- **EXCERPTED DATA**:
#####

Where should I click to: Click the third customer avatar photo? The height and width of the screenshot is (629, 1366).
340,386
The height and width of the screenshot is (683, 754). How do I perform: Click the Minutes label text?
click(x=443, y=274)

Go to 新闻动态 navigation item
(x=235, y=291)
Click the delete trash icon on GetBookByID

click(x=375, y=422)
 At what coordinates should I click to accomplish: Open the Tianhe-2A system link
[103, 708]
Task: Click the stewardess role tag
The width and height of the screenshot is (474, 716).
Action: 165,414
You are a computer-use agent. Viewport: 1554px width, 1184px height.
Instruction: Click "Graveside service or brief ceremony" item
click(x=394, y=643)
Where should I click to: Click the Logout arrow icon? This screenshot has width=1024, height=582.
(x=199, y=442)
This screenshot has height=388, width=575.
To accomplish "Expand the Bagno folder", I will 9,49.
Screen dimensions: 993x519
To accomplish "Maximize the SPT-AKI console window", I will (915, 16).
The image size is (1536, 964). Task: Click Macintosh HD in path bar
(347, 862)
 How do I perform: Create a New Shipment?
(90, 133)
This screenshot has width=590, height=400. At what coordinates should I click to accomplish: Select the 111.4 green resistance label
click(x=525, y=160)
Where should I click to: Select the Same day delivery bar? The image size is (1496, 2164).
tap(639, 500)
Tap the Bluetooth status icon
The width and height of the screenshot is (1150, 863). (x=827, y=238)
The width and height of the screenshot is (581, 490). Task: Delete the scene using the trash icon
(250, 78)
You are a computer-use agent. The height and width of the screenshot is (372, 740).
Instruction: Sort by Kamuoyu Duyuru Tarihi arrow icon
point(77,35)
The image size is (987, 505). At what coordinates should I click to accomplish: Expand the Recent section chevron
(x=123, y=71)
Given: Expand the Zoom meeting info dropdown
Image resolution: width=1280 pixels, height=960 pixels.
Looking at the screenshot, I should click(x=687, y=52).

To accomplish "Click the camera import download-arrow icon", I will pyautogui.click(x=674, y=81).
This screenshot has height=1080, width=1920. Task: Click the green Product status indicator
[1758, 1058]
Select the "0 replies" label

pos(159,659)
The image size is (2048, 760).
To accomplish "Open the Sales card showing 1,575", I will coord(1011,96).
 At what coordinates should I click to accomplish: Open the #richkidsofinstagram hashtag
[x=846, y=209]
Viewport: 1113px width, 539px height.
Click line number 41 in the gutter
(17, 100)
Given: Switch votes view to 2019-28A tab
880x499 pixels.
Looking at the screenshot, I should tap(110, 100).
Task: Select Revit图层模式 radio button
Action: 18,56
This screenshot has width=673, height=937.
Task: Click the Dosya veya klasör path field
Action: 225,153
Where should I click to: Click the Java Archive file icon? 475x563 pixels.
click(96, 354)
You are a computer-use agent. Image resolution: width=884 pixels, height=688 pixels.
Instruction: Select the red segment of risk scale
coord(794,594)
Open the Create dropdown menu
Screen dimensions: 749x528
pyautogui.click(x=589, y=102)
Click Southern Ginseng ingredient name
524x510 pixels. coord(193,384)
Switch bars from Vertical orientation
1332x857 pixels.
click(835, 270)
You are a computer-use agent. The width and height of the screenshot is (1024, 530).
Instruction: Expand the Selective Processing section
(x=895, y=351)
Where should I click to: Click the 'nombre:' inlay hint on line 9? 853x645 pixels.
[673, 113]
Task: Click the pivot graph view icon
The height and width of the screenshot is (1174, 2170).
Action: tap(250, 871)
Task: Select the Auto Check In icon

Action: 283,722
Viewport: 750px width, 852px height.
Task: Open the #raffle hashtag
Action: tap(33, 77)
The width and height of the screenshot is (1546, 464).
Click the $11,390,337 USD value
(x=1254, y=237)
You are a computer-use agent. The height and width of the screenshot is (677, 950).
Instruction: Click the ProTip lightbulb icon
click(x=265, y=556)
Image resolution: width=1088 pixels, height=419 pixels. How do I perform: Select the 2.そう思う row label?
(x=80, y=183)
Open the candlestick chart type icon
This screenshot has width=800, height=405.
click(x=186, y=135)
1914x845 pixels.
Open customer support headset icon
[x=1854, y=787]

#####

- **ASSIGNED TASK**:
Work out how many lines in the data include "dropdown". Answer with the number only.

- **COMPLETED EXERCISE**:
2